DATASET EXTRACT:
━━━━━━

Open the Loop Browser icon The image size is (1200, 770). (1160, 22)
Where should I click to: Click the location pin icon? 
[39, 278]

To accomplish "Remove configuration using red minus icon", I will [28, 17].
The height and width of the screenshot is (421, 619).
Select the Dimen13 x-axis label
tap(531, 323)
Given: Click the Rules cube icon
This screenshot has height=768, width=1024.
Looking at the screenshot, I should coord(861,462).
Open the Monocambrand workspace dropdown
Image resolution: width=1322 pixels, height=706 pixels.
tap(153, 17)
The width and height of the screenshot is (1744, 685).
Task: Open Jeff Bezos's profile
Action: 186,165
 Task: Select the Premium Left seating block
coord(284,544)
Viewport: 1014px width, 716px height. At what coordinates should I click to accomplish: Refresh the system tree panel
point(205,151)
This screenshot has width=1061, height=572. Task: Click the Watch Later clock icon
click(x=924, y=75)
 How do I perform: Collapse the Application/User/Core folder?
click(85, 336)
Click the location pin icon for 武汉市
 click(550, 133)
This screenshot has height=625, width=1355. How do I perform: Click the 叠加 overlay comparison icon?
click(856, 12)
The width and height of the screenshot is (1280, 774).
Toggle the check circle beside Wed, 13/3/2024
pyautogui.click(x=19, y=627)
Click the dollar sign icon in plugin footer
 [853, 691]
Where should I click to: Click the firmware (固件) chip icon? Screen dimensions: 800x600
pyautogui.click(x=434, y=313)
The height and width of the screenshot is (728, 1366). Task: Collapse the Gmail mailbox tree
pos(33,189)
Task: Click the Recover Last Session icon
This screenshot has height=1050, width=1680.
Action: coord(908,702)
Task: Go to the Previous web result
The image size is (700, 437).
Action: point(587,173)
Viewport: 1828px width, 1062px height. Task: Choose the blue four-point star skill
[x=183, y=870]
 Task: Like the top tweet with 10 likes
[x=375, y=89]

━━━━━━

EXERCISE GOAL: Give again only the lines starting at the one that contains "Task: Go to the Previous web result" and running to the end of the data.

OUTPUT:
Task: Go to the Previous web result
The image size is (700, 437).
Action: point(587,173)
Viewport: 1828px width, 1062px height. Task: Choose the blue four-point star skill
[x=183, y=870]
 Task: Like the top tweet with 10 likes
[x=375, y=89]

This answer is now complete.